### What you are asked to do
Check each line of the records below for the word "Baheyeldin" and give the number of lines that have it, with nothing added.

(Collected data)
◇ ◇ ◇

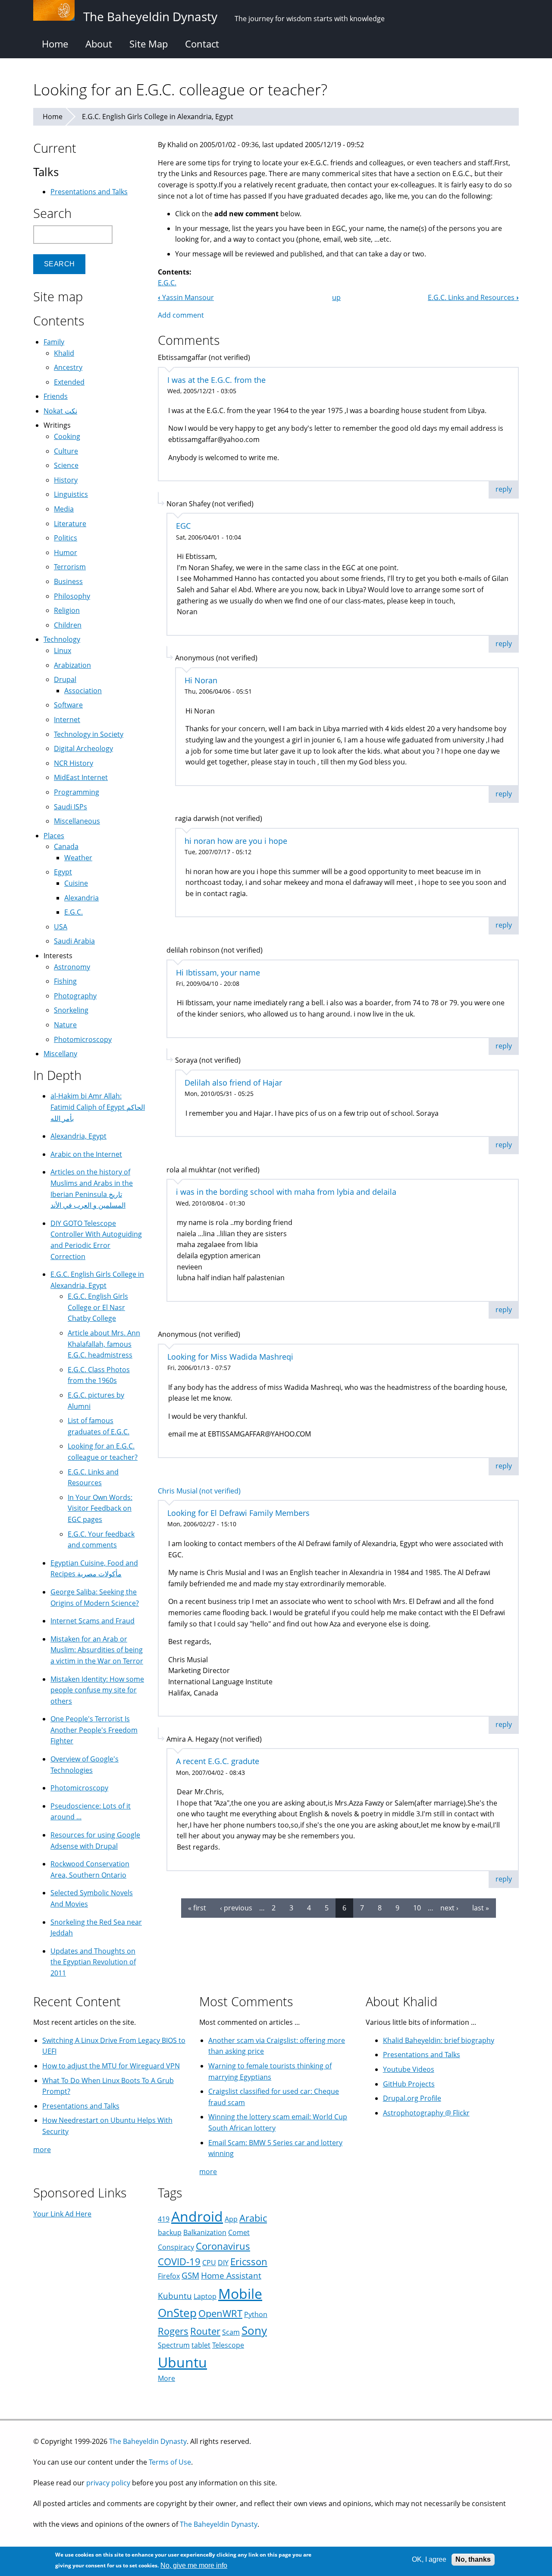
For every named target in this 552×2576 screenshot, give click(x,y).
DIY (223, 2262)
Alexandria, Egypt (78, 1136)
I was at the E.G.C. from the (216, 380)
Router (205, 2331)
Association (83, 690)
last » (480, 1908)
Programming (76, 792)
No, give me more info (193, 2565)
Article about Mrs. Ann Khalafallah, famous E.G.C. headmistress (104, 1344)
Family (54, 342)
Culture (66, 451)
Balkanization (204, 2232)
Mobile (240, 2293)
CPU (209, 2262)
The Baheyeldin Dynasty (148, 2441)
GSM (190, 2275)
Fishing (65, 981)
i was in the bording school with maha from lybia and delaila (286, 1192)
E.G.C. (167, 282)
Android (197, 2216)
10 (417, 1908)
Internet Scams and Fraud (92, 1621)
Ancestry (68, 367)
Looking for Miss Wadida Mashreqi (230, 1356)
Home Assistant (231, 2275)
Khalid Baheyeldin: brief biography (438, 2040)
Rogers (173, 2331)
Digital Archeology (83, 748)
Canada (66, 846)
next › (449, 1908)
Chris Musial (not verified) (199, 1491)
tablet (200, 2345)
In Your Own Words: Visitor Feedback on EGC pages (100, 1508)
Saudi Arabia (74, 941)
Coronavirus (223, 2246)
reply (504, 489)
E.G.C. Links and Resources (473, 297)
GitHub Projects (409, 2084)
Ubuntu (182, 2362)
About (98, 43)
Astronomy (72, 967)
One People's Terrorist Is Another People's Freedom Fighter (94, 1730)
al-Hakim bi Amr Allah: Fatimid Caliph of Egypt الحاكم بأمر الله (97, 1107)
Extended (69, 382)
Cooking (67, 436)
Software (68, 705)
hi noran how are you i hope (236, 841)
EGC (183, 526)
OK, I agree (429, 2559)
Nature (65, 1024)
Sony (254, 2330)
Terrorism (70, 566)
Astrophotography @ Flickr (426, 2113)
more (42, 2149)
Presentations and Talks (89, 191)
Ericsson (248, 2261)
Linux (62, 650)
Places (54, 835)
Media (64, 509)
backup (170, 2232)
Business (68, 581)
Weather (78, 857)
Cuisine (76, 883)
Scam (231, 2332)
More (166, 2378)
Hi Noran (201, 680)
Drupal (65, 679)
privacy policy (108, 2483)
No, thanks (473, 2559)
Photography (75, 996)
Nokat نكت (60, 411)
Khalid (64, 353)
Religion (67, 610)
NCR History (73, 763)
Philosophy (72, 596)
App (231, 2219)
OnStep (177, 2312)
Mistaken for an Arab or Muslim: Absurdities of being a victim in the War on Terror (96, 1650)
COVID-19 (179, 2261)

◇ ◇ ◇

### Answer to the exercise
2